◆ **Material for the task**:

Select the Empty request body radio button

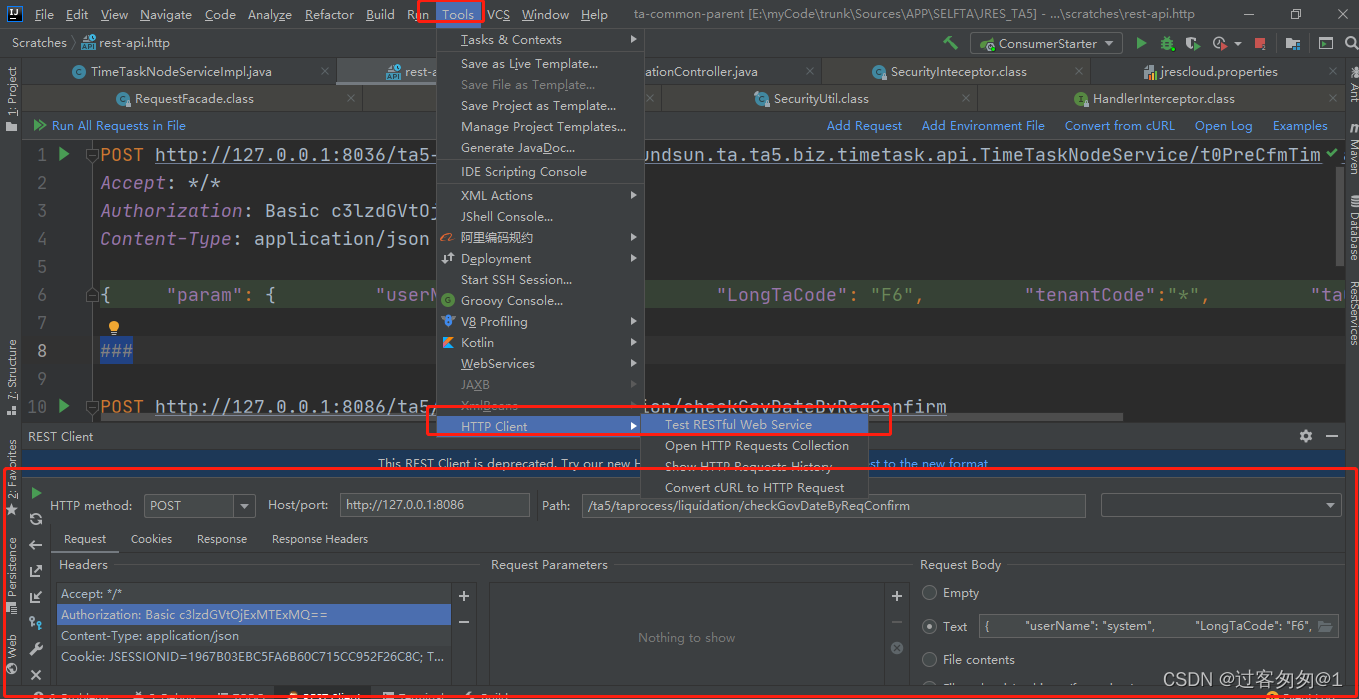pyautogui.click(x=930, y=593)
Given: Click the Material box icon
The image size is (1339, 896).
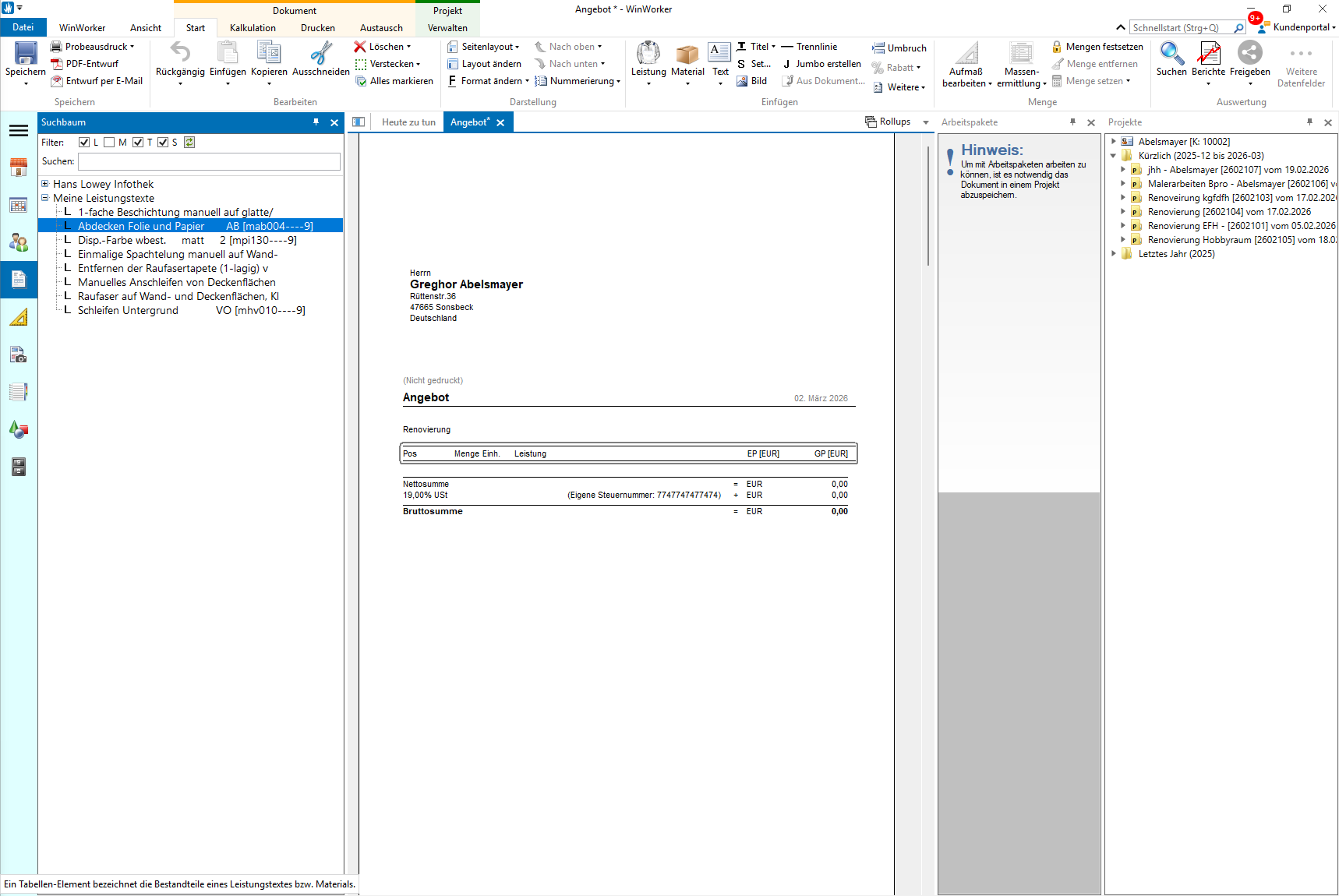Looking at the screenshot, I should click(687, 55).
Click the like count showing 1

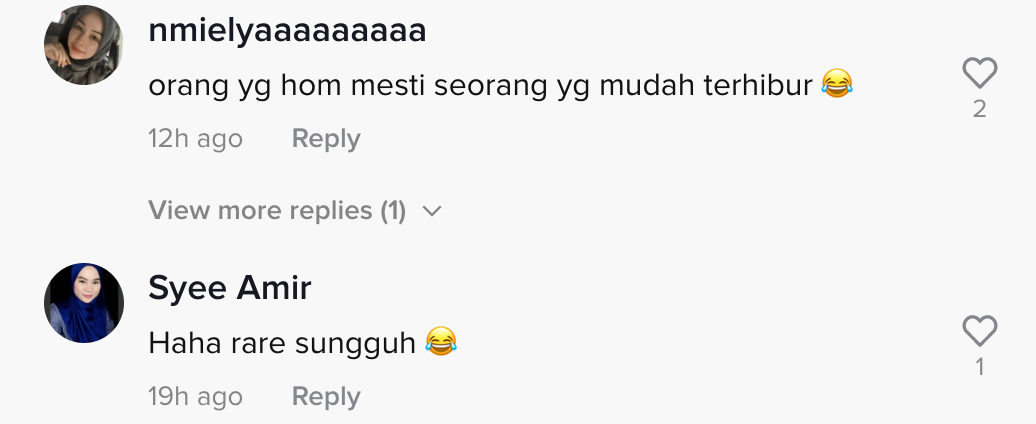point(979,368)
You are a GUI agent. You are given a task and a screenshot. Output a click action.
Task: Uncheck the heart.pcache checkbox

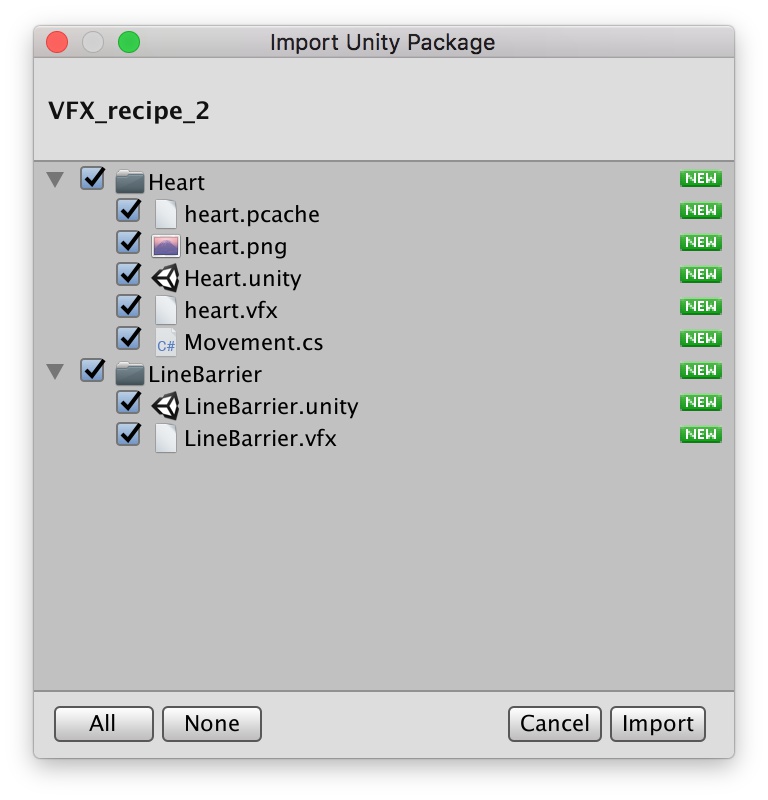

◆ **Assigned task**: Copy every entry above exactly as it stands, but leave the pictures out.

◆ **The completed task**:
Select the Empty request body radio button

pyautogui.click(x=930, y=593)
Given: Click the Material box icon
The image size is (1339, 896).
Looking at the screenshot, I should click(687, 55).
Click the like count showing 1

point(979,368)
You are a GUI agent. You are given a task and a screenshot. Output a click action.
Task: Uncheck the heart.pcache checkbox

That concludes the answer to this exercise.